> **Quoted passage**
%%
As I said earlier, if we get rid of the middlemen who provide little service and don't have to pay to cover those without insurance, these savings alone would approach 25% of costs.

Then we have to bring drug costs into reality. US consumers use the most and pay the most. Why should Canadians, Germans, etc., who use less RX, pay significantly lower prices for these remedies? This is crazy.
 
RJ,
US uses most drugs because patients come in and expect to be given a drug to help whatever it is they think is wrong. If not, given they go to someone else who will give them something. Some of the Doc's are complicit also as they want to provide a cure when in many minor cases the body will heal itself without drugs.
 
RJ,
US uses most drugs because patients come in and expect to be given a drug to help whatever it is they think is wrong. If not, given they go to someone else who will give them something. Some of the Doc's are complicit also as they want to provide a cure when in many minor cases the body will heal itself without drugs.

You and RJ are identifying two different components of drug pricing. While US patients take more drugs than anyone else (overutilization), they also pay more, sometimes much, much more, for the same individual pill than citizens of other countries. Many people say that if we force the price of drugs more in line with other countries innovation will decline. There is probably some truth to that, but on the individual level it sucks that we each are paying much more than an Englishman, Canadian, Frenchman or other resident of equally wealthy countries. Essentially, US citizens are subsidizing the R&D departments of Big Pharma for the benefit of the rest of humankind.

Not sure how to solve that problem except to give Medicaid and Medicare bargaining authority over drugs. I am cynical about ever solving it because of the political power of Big Pharma.
 
923, for years, I've said due to our incredible infrastructure is the perfect place for the logical extension of single payer. Other countries are using it already. Everyone is covered, but those who want more coverage can buy it.

As I said earlier, if we get rid of the middlemen who provide little service and don't have to pay to cover those without insurance, these savings alone would approach 25% of costs.

Then we have to bring drug costs into reality. US consumers use the most and pay the most. Why should Canadians, Germans, etc., who use less RX, pay significantly lower prices for these remedies? This is crazy.

That doesn't make any sense. If we (being the taxpayers) are paying for everyone's medical care under your single-payer scenario, then how are we not paying for "those without insurance"? We are not only paying for everyone's "insurance", but we are paying for all of their actual care.
%%
> **Problems and tasks**
[a] Transcribe the stretch of the forum discussion on drug costs from "You and RJ are" through "of Big Pharma.".
[b] In the forum discussion on drug costs, which programs does one commenter suggest should be given bargaining authority over drugs?

> **Data**
%%
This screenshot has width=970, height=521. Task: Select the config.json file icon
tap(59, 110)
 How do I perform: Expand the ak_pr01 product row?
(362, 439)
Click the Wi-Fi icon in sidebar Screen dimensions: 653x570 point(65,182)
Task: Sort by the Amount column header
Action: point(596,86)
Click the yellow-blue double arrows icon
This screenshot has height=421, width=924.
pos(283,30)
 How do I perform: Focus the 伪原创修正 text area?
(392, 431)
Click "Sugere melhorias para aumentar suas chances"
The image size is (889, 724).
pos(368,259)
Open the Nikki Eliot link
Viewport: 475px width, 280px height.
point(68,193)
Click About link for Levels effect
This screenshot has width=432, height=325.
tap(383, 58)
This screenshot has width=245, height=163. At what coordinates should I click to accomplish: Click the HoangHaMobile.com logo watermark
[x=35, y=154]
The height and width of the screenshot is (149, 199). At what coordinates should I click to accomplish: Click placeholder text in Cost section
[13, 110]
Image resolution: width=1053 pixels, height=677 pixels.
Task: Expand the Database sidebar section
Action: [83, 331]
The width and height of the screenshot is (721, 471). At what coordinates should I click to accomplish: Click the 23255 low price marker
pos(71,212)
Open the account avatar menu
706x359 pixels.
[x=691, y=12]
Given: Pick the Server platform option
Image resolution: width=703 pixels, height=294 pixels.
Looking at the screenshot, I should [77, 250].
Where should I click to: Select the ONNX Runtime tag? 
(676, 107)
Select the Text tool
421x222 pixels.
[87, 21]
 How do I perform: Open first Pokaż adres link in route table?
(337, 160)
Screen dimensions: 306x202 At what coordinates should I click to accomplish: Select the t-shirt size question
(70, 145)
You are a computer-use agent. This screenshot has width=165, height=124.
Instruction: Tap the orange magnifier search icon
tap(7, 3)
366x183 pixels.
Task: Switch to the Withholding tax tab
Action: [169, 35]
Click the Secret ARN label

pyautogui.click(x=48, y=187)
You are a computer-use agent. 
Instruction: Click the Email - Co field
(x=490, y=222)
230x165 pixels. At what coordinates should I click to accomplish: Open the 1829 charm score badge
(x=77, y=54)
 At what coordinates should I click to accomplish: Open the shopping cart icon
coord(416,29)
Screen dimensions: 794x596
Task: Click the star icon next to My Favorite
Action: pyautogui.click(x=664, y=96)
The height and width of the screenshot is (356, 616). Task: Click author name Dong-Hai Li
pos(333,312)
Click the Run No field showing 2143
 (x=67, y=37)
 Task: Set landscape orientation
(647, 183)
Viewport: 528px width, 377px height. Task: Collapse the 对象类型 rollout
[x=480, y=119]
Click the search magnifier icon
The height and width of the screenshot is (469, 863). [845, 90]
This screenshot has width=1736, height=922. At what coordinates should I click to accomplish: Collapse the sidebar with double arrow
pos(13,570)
%%
> **Answers to the tasks**
[a]
You and RJ are identifying two different components of drug pricing. While US patients take more drugs than anyone else (overutilization), they also pay more, sometimes much, much more, for the same individual pill than citizens of other countries. Many people say that if we force the price of drugs more in line with other countries innovation will decline. There is probably some truth to that, but on the individual level it sucks that we each are paying much more than an Englishman, Canadian, Frenchman or other resident of equally wealthy countries. Essentially, US citizens are subsidizing the R&D departments of Big Pharma for the benefit of the rest of humankind.

Not sure how to solve that problem except to give Medicaid and Medicare bargaining authority over drugs. I am cynical about ever solving it because of the political power of Big Pharma.

[b] Medicaid and Medicare.